El sistema de obtención de la penicilina mejoró notablemente a lo largo de la guerra y se convirtió en el mejor remedio contra las bacterias, así como en la base de una línea de investigación farmacéutica y producción de antibióticos que ha traído grandes beneficios a la Humanidad desde entonces.
Fleming descubrió el efecto del hongo, pero no fue capaz de identificar la sustancia a la que llamó penicilina.
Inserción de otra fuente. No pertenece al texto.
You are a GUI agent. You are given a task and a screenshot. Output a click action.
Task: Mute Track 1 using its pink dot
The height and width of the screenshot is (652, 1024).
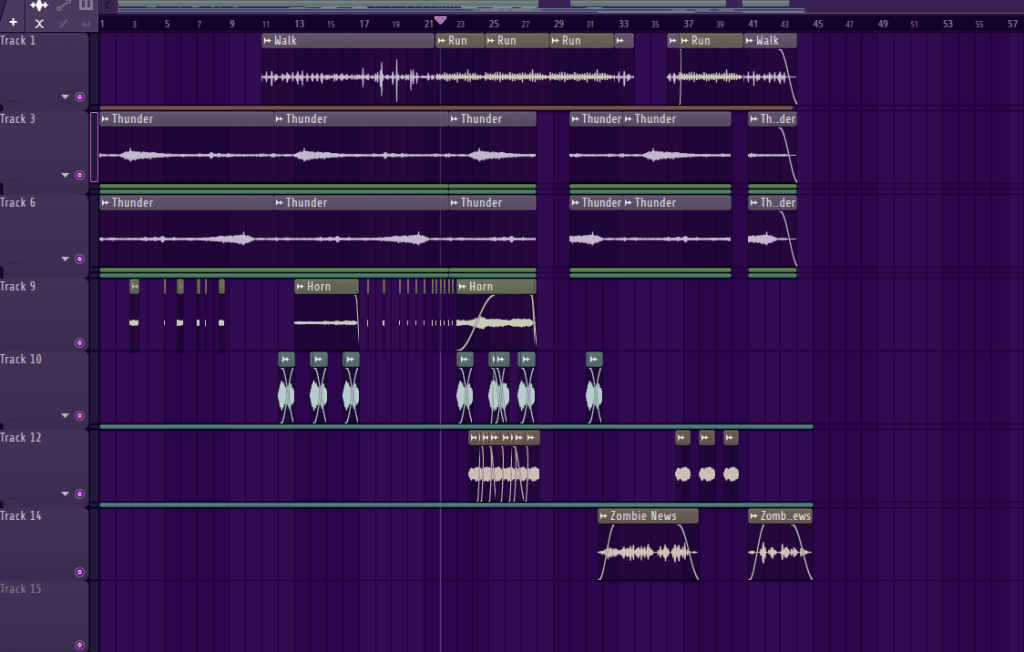click(80, 97)
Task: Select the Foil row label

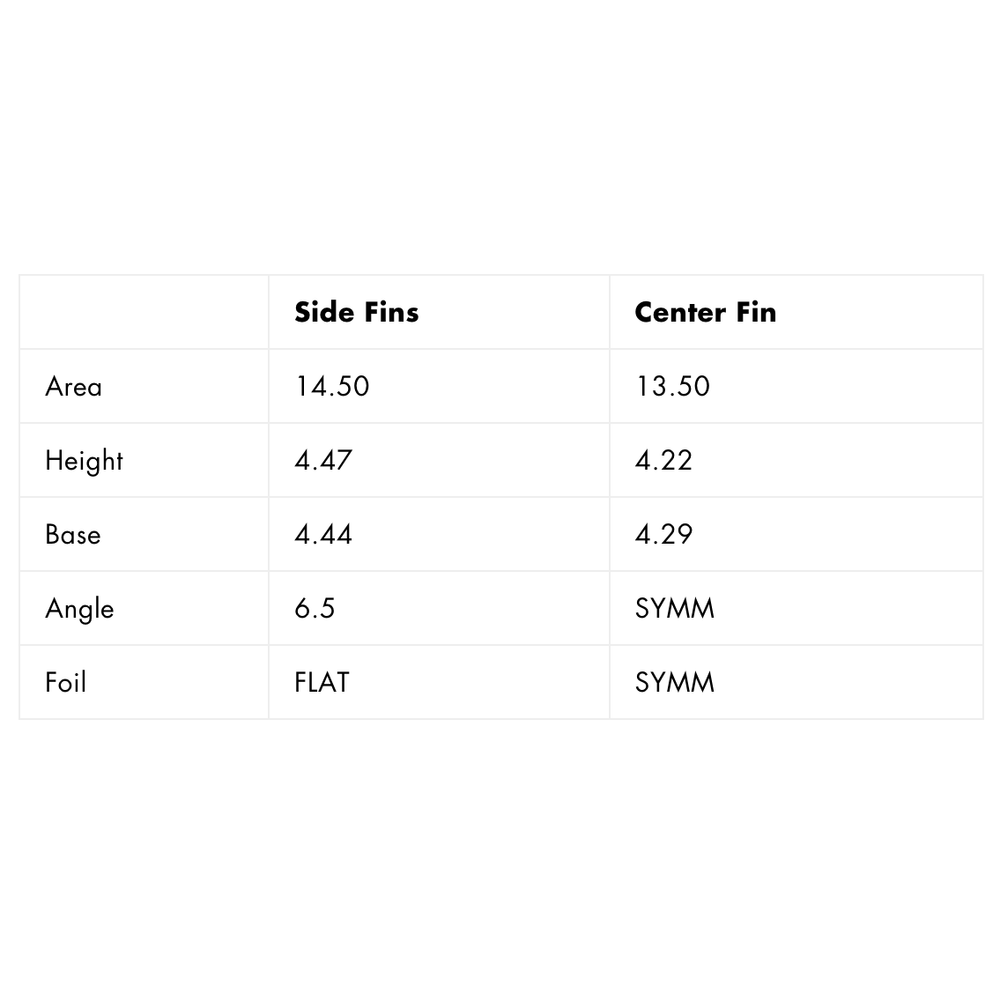Action: pos(66,682)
Los que lo lograron y además resolvieron los problemas iniciales para la producción del fármaco, mediante métodos modernos de investigación en grupo y técnicas novedosas de fabricación, fueron Howard Florey y su equipo: Ernst Boris Chain, Norman Heatley, y las olvidadas Ethel Florey, Jane Orr-Ewing y Margaret Jennings.
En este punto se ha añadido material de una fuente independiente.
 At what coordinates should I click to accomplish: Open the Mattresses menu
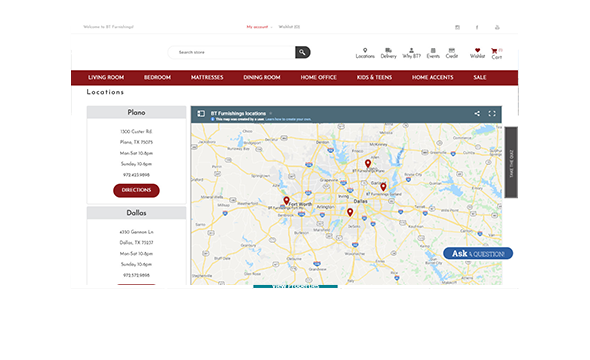coord(207,77)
Ya comenté en el artículo anterior que a Fleming, Florey y Chain les reconocieron con el Nobel de Medicina en el año 1945 y que cualquiera de ellos (y quizá también Ethel Florey) fue fundamental en la consecución de la Penicilina. Entonces, ¿por qué solo Fleming es famoso? ¿por qué creemos que Fleming lo hizo todo, desde el descubrimiento del hongo hasta la elaboración del medicamento cuando ni siquiera fue el primero en descubrir las propiedades bactericidas del Penicillium?
Pues por una razón sencilla. Cuando tras la guerra se hizo público el descubrimiento, Florey decidió marcar distancia con la prensa para poder seguir investigando. La patóloga inglesa Mary Barber descubrió unas cepas de bacterias que habían adquirido la resistencia a la penicilina, y Florey se alistó para luchar en una nueva guerra contra estos microorganismos, una contienda que aun hoy sigue librándose. Por el contrario, Fleming, en aquella época ya prácticamente jubilado, atendió solícito a la prensa todas las veces que se le pidió. Los periodistas no se complicaron la vida: tenían una historia, un personaje, una supuesta casualidad... y crearon una leyenda y un santo laico.
Una vez más constatamos que la realidad no se puede reconstruir a partir de la información de los periódicos.